Moving to Serverless Architecture

Serverless architecture can solve your performance problems if the issue is related to hard-to-scale infrastructure. This is because, with serverless architecture, you have less infrastructure to manage and it can be scaled up and down very easily. Also, moving to serverless architecture means improved latency and flexibility—although this can be a bit hard to do if you are late into the development process, as it requires you to refactor the code. So make sure you make your move in the initial planning phase of your development process, or only if there is no simpler option.

Monitoring API Performance with Thundra APM

Thundra APM is a monitoring and management tool for distributed services. It provides end-to-end visibility and management of an application to efficiently monitor, debug, and troubleshoot. Thundra APM is the first and only tool providing management and monitoring services for various distributed applications spread across containers, serverless architecture, and virtual machines.

Whether you’re a developer or DevOps, Thundra can help you gain numerous useful insights about your application and help you become better at what you do.

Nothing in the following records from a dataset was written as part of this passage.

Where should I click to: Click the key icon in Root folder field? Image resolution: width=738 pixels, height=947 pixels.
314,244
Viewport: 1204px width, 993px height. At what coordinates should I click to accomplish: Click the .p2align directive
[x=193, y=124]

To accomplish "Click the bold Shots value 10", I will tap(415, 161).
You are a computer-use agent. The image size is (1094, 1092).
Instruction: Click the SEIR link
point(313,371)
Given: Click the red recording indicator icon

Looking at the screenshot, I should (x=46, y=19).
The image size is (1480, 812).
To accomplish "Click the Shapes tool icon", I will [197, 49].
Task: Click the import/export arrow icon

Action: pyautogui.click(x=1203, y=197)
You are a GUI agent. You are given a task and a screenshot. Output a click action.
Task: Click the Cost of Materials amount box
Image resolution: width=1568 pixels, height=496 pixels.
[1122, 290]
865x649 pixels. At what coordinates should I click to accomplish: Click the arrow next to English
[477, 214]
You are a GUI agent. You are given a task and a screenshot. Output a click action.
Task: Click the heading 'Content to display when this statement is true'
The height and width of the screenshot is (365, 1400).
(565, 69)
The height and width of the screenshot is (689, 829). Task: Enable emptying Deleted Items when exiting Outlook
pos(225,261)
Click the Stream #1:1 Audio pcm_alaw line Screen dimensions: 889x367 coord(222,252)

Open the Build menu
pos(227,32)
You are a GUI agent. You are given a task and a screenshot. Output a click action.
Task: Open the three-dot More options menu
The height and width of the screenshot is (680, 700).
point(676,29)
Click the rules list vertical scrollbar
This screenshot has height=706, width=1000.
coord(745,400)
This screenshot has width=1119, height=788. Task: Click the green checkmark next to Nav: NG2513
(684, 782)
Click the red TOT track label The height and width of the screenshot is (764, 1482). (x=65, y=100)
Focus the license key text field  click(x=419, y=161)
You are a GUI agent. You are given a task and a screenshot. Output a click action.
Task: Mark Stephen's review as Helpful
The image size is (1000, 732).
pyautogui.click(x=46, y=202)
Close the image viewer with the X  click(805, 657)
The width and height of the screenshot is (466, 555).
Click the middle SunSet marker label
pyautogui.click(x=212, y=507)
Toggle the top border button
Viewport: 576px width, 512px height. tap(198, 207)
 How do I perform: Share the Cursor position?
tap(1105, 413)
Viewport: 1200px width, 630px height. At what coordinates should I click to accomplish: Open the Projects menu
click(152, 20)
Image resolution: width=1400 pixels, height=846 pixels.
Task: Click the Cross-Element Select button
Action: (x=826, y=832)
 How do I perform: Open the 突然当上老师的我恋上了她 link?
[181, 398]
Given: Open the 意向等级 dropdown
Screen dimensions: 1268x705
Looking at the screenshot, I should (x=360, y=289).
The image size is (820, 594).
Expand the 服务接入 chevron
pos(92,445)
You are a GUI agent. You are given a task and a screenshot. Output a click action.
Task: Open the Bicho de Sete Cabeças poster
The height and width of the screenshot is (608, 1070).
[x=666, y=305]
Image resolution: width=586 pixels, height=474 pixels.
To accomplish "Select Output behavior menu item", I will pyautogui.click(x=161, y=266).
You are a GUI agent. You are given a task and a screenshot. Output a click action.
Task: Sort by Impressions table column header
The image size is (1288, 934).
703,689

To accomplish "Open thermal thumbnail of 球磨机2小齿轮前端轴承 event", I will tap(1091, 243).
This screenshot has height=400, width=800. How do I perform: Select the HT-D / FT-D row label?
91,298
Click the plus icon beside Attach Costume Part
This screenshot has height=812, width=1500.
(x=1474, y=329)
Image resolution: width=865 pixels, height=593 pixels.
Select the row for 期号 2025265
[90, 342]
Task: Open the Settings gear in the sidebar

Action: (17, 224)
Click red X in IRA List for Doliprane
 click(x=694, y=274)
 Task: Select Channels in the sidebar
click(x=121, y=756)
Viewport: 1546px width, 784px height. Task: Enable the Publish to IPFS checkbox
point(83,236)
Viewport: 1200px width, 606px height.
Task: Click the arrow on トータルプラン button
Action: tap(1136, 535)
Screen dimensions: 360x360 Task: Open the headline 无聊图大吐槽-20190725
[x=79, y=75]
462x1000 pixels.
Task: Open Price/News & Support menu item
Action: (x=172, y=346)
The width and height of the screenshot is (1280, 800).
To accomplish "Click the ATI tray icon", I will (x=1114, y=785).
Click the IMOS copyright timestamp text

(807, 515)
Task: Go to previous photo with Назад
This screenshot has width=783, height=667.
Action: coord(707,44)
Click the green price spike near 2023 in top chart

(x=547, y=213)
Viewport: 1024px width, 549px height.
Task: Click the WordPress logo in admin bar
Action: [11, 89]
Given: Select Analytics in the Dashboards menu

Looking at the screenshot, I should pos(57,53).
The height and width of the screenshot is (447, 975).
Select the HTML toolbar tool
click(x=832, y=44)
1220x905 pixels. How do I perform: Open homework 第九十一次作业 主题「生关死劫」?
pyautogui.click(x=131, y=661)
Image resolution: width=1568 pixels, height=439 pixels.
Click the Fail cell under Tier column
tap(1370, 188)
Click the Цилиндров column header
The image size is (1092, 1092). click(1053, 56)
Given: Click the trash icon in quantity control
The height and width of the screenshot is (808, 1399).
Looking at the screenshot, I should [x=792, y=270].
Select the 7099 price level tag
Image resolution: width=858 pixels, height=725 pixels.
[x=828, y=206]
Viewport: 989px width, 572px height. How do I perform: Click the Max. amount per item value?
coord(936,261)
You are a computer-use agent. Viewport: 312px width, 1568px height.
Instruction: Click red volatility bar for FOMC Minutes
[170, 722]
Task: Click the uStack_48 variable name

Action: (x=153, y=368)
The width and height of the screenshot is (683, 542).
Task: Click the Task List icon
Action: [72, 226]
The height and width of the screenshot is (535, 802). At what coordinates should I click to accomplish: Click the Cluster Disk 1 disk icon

Some of the key features of Thundra APM are:

  • A lightweight agent providing automated instrumentation and distributed tracing of your applications on VMs, serverless, and containers without having to write any code or do any additional work
  • Assistance with end-to-end tracing of distributed applications and troubleshooting the root cause of your errors
  • A record and replay feature for offline debugging, enabling you to step over each line of code after the execution and track the value of local variables
  • Assistance with live serverless debugging via an online debugger that runs on your cloud environment


Optimizing API performance is an essential practice if you want to deliver a highly available and responsive application. Several factors can affect this performance, so proper measures need to be taken to reduce the impact of these and boost API performance.

Various optimization techniques can be implemented —data caching and compression, processing requests in an asynchronous fashion, optimizing the number of server or database calls, and introducing serverless architecture.

A monitoring and troubleshooting tool like Thundra APM helps in monitoring API performance and troubleshooting to find and correct the factor causing degraded performance.